“If you want this,” she said, indicating one of the mugs, “behave yourself.”

“Why would I want a glass of cold and dead when I’ve got you standing right in front of me?” he asked, his voice a harsh rasp. He blinked, then shook his head as his eyes cleared. “Just give me the damned mug, Ariane, before I have my teeth in you.”

She kept as much distance as she could while handing one over. Damien lifted it to his lips, took a sip, and made a face while he gagged.

“There is a thing,” he managed, “called a microwave.”

“There is also a thing,” Ariane replied flatly, “called gratitude. Drink it before I pin you to the bed with my sword and force it down you.”

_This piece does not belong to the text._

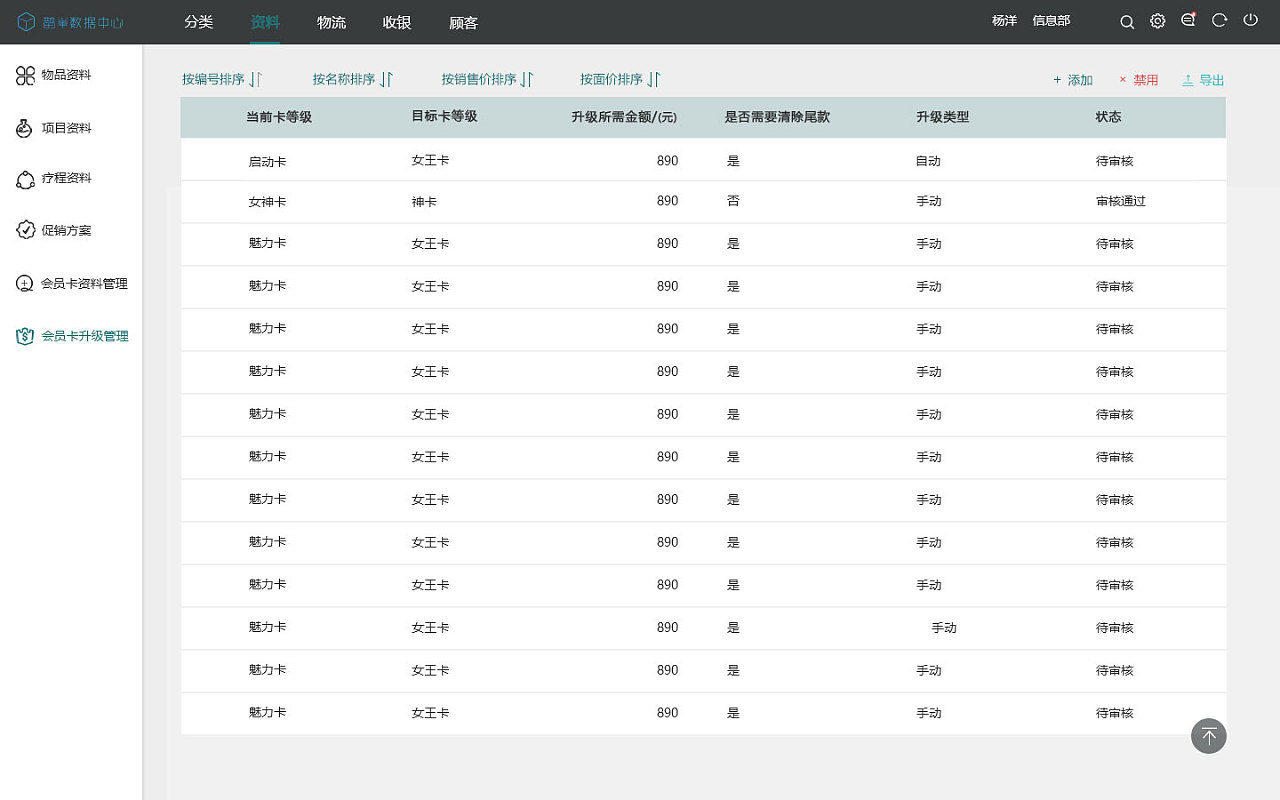Toggle sort order for 按名称排序
Viewport: 1280px width, 800px height.
[352, 78]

He looked at her curiously for a moment. “I think I like this side of you, kitten,” he said, then drank deeply, draining the glass in seconds without coming up for air. He pulled it away from his lips with a gasp, his expression leaving no doubt as to his thoughts about what he’d just drunk.

“Disgusting. Absolutely cold, lifeless, and disgusting.”

Ariane pulled the mug out of his hands, then leaned down to get a better look at him. “It might be disgusting,” she said, “but it worked. You already look better.”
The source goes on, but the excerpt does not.